* **Work to be completed**: After finding the line with "poesie (349, 2136)" in the entries below, retype exactly each line from there through the line with "dBlog CMS (331, 2539)", including that final line.

Top of Dataset records

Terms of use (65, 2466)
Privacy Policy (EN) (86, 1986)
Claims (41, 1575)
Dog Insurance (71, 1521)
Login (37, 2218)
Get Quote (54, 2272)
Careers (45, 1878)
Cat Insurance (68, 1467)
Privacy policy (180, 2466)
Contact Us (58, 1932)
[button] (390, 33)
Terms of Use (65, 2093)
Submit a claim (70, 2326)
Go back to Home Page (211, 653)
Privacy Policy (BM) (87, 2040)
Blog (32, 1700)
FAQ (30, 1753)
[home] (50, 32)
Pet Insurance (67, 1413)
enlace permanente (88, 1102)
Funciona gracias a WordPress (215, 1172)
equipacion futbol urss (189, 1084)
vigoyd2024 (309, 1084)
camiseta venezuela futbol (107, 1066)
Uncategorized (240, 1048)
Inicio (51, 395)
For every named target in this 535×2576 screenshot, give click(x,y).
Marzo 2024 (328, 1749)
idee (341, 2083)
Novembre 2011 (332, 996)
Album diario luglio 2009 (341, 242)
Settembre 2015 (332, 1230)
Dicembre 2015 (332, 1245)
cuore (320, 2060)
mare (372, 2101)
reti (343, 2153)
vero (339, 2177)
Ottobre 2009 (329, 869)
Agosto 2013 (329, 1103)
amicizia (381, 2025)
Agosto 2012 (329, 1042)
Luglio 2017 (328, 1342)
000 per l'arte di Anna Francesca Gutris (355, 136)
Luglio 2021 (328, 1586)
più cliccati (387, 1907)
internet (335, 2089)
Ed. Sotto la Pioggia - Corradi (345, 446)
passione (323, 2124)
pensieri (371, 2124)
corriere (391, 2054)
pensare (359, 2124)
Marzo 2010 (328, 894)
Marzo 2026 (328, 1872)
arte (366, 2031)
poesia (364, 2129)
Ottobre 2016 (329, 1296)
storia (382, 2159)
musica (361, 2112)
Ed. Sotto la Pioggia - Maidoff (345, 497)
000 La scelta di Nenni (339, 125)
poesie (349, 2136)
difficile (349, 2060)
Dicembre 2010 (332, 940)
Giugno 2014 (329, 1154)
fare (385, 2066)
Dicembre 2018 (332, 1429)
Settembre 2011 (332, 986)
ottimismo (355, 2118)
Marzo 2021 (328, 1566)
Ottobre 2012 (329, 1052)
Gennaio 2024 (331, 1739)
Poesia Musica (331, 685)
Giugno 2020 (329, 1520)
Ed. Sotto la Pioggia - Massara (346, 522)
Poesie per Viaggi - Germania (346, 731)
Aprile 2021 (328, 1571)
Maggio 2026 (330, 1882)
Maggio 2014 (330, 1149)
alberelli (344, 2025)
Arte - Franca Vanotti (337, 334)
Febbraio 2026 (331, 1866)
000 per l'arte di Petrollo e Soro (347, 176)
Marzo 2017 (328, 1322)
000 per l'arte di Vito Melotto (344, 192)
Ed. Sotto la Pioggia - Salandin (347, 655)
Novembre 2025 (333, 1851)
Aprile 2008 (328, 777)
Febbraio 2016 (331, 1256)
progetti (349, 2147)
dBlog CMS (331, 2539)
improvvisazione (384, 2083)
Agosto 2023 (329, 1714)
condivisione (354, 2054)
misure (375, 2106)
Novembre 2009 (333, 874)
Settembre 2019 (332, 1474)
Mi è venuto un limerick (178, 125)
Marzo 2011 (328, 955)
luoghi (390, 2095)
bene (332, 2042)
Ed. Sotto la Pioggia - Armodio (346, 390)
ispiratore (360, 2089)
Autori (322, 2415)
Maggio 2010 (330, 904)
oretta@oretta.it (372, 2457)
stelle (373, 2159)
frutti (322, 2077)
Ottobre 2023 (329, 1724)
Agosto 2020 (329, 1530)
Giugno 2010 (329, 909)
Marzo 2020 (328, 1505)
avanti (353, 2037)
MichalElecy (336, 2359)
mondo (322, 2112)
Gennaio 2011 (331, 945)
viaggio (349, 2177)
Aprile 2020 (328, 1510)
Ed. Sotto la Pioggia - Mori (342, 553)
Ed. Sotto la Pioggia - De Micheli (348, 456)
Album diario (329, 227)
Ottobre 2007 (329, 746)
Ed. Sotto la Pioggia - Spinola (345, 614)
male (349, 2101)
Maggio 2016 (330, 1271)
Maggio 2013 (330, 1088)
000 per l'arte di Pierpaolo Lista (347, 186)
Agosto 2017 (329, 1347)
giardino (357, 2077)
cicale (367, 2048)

Bottom of Dataset records

* **Result of this task**:
poesie (349, 2136)
difficile (349, 2060)
Dicembre 2010 (332, 940)
Giugno 2014 (329, 1154)
fare (385, 2066)
Dicembre 2018 (332, 1429)
Settembre 2011 (332, 986)
ottimismo (355, 2118)
Marzo 2021 (328, 1566)
Ottobre 2012 (329, 1052)
Gennaio 2024 (331, 1739)
Poesia Musica (331, 685)
Giugno 2020 (329, 1520)
Ed. Sotto la Pioggia - Massara (346, 522)
Poesie per Viaggi - Germania (346, 731)
Aprile 2021 (328, 1571)
Maggio 2026 (330, 1882)
Maggio 2014 (330, 1149)
alberelli (344, 2025)
Arte - Franca Vanotti (337, 334)
Febbraio 2026 (331, 1866)
000 per l'arte di Petrollo e Soro (347, 176)
Marzo 2017 (328, 1322)
000 per l'arte di Vito Melotto (344, 192)
Ed. Sotto la Pioggia - Salandin (347, 655)
Novembre 2025 (333, 1851)
Aprile 2008 (328, 777)
Febbraio 2016 (331, 1256)
progetti (349, 2147)
dBlog CMS (331, 2539)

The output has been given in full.